Suhendra dikenal karena telah menyelamatkan sekitar 55 bayi yang hampir ditelantarkan. Ia merupakan pria yang berasal dari Lampung kemudian merantau ke Jakarta pada tahun 2009.
Berawal dari banyaknya kasus pembuangan bayi hasil aborsi yang ia temui, membuat batin Hendra terusik. Hingga kemudian mendorongnya untuk membuat sebuah aksi.
Hendra bertekad untuk mencegah agar hal serupa tidak terus berulang terjadi.
SCROLL TO CONTINUE WITH CONTENT
"Waktu itu saya menyaksikan sendiri ya, anak dibuang, meninggal dunia. Nah dari situ, kenapa sampai dia dibuang? Kenapa sampai meninggal dunia? Dan yang rata-rata ibu hamil lakukan ketika dia punya anak, dia buang, dia sangkanya masalahnya selesai, ternyata tidak," tutur Hendra saat ditemui tim detikcom untuk program Sosok, Minggu (26/6/2022).
Melihat fenomena itu, Hendra lalu menyulap rumah pribadinya menjadi shelter (tempat penampungan sementara). Di dalamnya, ia menyiapkan kebutuhan ibu-ibu yang akan melahirkan, mulai dari persiapan hingga pasca-persalinan.
Saat mendapat penjelasan dari sejumlah ibu hamil, ia memahami keputusasaan dan tekanan situasi adalah faktor utama penyebab para ibu tega membuang anaknya. Maka, bukan hanya raga yang ia jaga, namun juga jiwa rapuh para ibu muda yang merasa terbebani dengan kondisi yang tengah mereka alami.
Hendra menyadari bahwa di luar jangkauannya, kasus pembuangan bayi masih banyak terjadi bagaikan fenomena gunung es,. Maka, Beberapa tahun terakhir, Hendra mulai menggunakan media sosial untuk mendokumentasikan kegiatan yang telah ia lakukan.
Tujuannya, tidak lain untuk mengajak orang lain berperan serta ikut serta menjangkau lebih banyak lagi para calon ibu yang tengah kehilangan harapan.
Kini, di rumah Hendra banyak ditemui ibu hamil yang akan melahirkan bayi-bayi mereka. Soal urusan biaya, Hendra lah yang menanggung semuanya.
Ia mengaku, tidak hanya berhenti pada ongkos pemeriksaan kehamilan saja. Asalkan masih dengan proses persalinan normal, semua kebutuhan administrasi sanggup ia tangani.

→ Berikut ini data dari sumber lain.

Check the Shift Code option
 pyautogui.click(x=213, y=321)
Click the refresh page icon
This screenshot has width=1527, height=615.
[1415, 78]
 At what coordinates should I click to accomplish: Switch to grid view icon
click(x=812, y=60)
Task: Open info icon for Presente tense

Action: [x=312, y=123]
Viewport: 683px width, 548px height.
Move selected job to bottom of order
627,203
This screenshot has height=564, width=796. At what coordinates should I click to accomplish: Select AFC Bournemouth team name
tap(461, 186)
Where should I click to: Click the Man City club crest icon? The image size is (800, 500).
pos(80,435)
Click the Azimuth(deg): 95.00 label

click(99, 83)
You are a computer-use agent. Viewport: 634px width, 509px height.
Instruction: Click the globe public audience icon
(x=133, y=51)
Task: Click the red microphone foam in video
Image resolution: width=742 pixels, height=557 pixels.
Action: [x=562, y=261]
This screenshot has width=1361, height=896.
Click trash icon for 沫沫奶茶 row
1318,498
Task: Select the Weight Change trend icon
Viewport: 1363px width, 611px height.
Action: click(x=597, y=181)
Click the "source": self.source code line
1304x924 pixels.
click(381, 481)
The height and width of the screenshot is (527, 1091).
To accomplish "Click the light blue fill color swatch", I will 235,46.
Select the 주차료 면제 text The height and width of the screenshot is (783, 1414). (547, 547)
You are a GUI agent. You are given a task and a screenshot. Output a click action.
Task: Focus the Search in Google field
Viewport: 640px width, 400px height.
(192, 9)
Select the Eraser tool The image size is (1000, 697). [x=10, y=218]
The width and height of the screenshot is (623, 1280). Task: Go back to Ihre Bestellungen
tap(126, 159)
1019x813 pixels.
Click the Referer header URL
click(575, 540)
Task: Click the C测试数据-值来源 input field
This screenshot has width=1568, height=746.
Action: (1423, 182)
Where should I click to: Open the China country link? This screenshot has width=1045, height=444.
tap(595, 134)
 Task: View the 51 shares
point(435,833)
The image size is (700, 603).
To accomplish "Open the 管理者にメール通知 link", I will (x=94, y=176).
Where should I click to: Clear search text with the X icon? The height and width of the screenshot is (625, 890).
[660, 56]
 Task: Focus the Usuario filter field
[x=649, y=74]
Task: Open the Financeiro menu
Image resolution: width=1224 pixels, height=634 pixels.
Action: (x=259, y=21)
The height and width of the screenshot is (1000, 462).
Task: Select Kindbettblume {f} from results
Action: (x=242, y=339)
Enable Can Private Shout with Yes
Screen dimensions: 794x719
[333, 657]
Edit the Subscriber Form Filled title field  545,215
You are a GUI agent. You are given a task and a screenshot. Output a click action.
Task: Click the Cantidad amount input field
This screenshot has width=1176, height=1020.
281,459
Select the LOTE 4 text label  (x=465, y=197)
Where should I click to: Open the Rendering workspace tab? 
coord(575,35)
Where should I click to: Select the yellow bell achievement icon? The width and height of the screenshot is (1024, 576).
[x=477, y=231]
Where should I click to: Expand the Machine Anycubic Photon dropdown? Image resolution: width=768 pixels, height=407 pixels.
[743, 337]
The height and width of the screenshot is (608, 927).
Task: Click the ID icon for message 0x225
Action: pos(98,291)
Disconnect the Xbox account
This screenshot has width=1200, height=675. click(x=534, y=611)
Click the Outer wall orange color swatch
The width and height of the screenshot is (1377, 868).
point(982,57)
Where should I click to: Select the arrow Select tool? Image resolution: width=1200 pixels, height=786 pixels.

"Kalau untuk para ibu yang tinggal di sini, itu mereka yang memang benar-benar sudah tidak bisa kerja, karena tadi udah hamil tua. Ada yang takut ketahuan keluarga, mengharuskan mereka tidak ada tempat untuk bernaung lagi. Maka saya menampung mereka untuk tinggal sementara di tempat saya sampai mereka melahirkan," jelas Hendra.
Menyadari bahwa kehadiran anak bukanlah kelahiran yang diinginkan, Hendra dan calon ibu sepakat bahwa saat sang bayi lahir, insan-insan baru itu akan menjadi tanggung jawab pihak panti asuhan milik kerabat Hendra. Sementara itu, sang ibu bisa pulang dan kembali menjalani aktivitasnya sehari-hari.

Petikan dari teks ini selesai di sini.